As the divertor will be a plasma facing component, subject to extreme conditions (the deuterium and tritium gases need to be heated to 100 million degrees centigrade for sustainable fusion) it will suffer from erosion. In fact, it is estimated that the divertor will need to be replaced at least three times during the reactor’s proposed 20-year lifetime. For maintenance purposes, the divertor will be made up of 54 sections or cassettes.
Since the conditions inside the vacuum containment – where the divertor will be located – will be harsh due to neutron radiation/tritium presence, it will be inaccessible to humans. Therefore any maintenance or vital repairs must be carried out in a remote manner, which is where the DTP2 platform comes in.
The purpose of the DTP2 facility is to test and demonstrate all the remote handling operations of the Iter divertor, providing input to the final specifications of the maintenance platform.
The main element of the platform is the Divertor Region Mock-Up (DRM), a large structure that replicates the geometry of the lower part of Iter’s vessel and one radial port. The DRM provides the radial and toroidal rails to support the divertor cassettes, and the rails for remote handling equipment which carry out the divertor maintenance. Such equipment includes prototypes of the Cassette Multi-functional Mover (CMM) and the Secondary Cassette End Effector (SCEE). The CMM, weighing 65t, will run on a 20m supporting structure, transporting the divertor cassettes (9 to 10t each) along rails to and from Iter’s plasma chamber.
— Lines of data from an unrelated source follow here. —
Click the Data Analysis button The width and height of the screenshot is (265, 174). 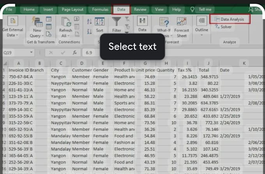coord(230,19)
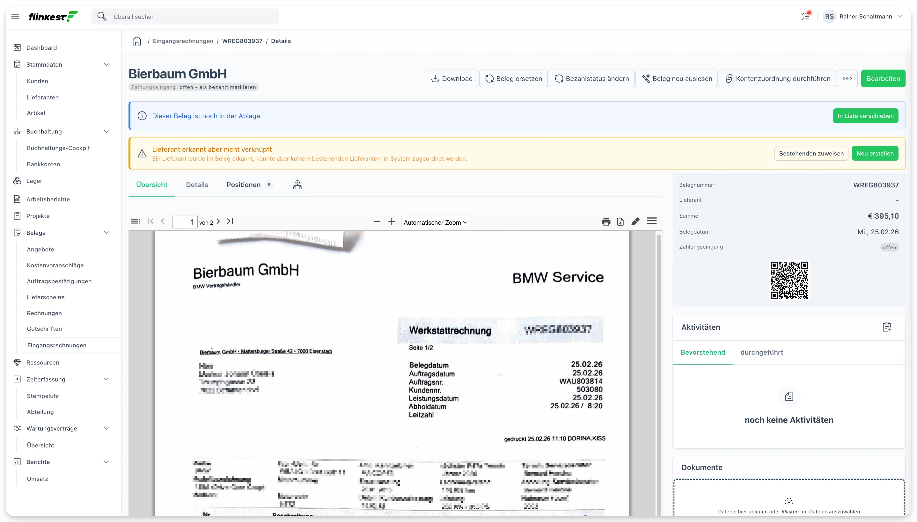
Task: Zoom in the PDF with plus icon
Action: pos(392,222)
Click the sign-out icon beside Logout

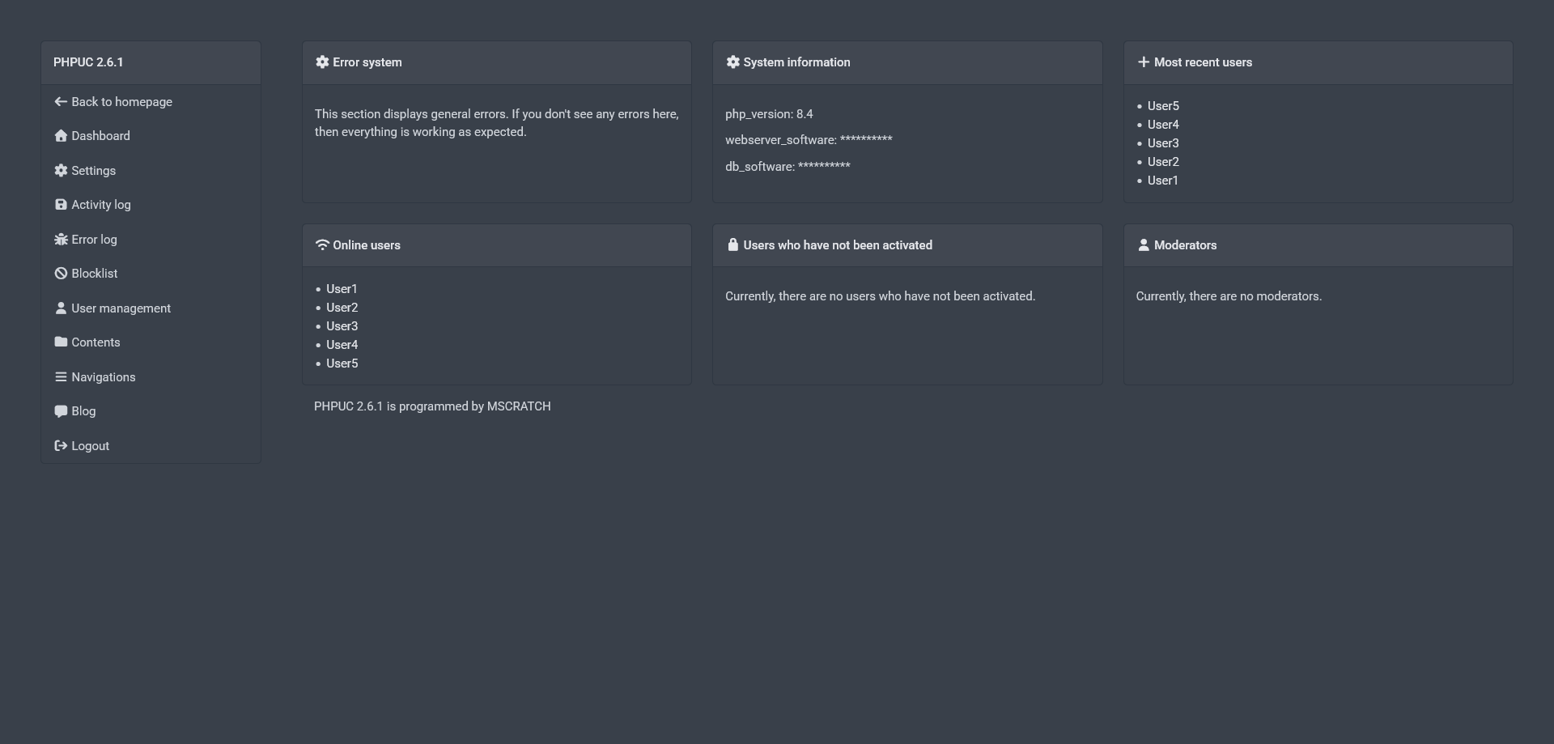pyautogui.click(x=61, y=446)
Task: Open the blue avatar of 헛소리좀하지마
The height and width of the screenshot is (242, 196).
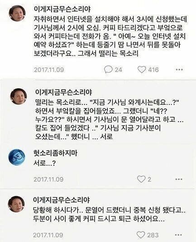Action: 17,157
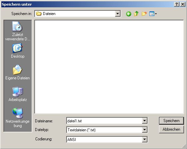Click into the Dateiname text field
This screenshot has width=187, height=149.
[x=104, y=121]
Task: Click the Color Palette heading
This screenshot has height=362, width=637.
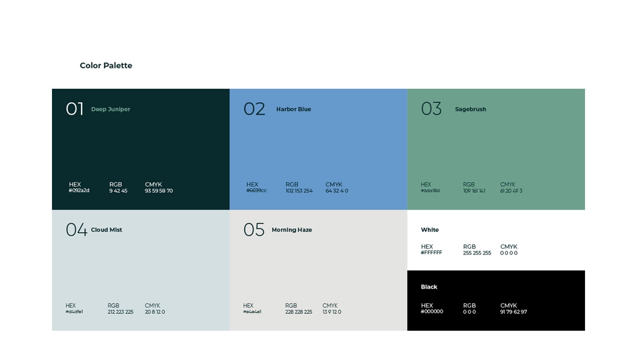Action: [x=106, y=65]
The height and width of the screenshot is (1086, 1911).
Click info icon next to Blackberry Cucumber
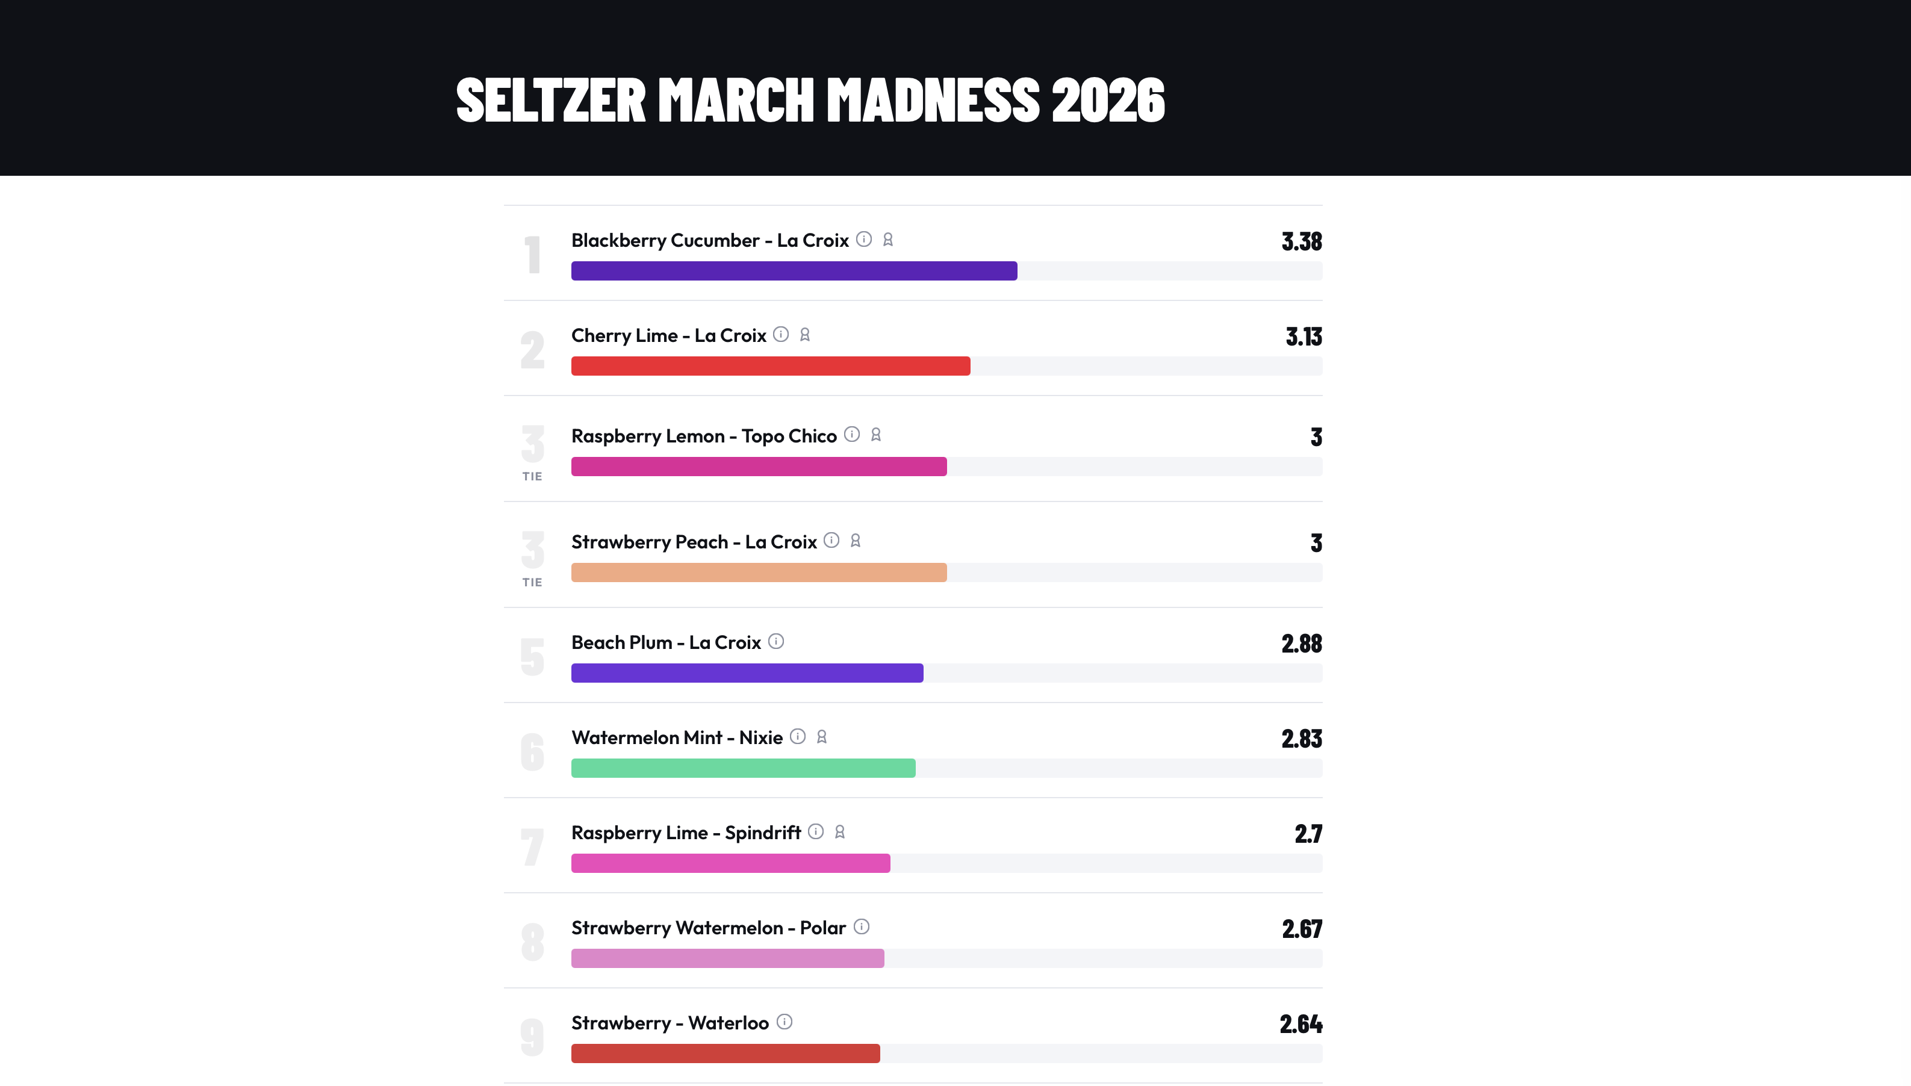(864, 239)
The design and manufacture of the CMM and SCEE prototypes were carried out by the Spanish company Telstar Tecnologia Mecanica SL at its facility in Terrassa, near Bacelona. VTT Systems Engineering and Tampere University of Technology (members of the Finnish fusion association Tekes) constructed the mock-up that replicates a section of the Iter divertor region. The components used were manufactured by companies in Finland (TP-Konepajat Oy) and Luxembourg (Gradel SA). While the CMM was being constructed in Spain, scientists from Tampere University of Technology were developing and testing the software necessary to control it. This was achieved by linking the control hardware, supplied by a second Spanish company, Procon Systems SA, to a virtual model of the CMM.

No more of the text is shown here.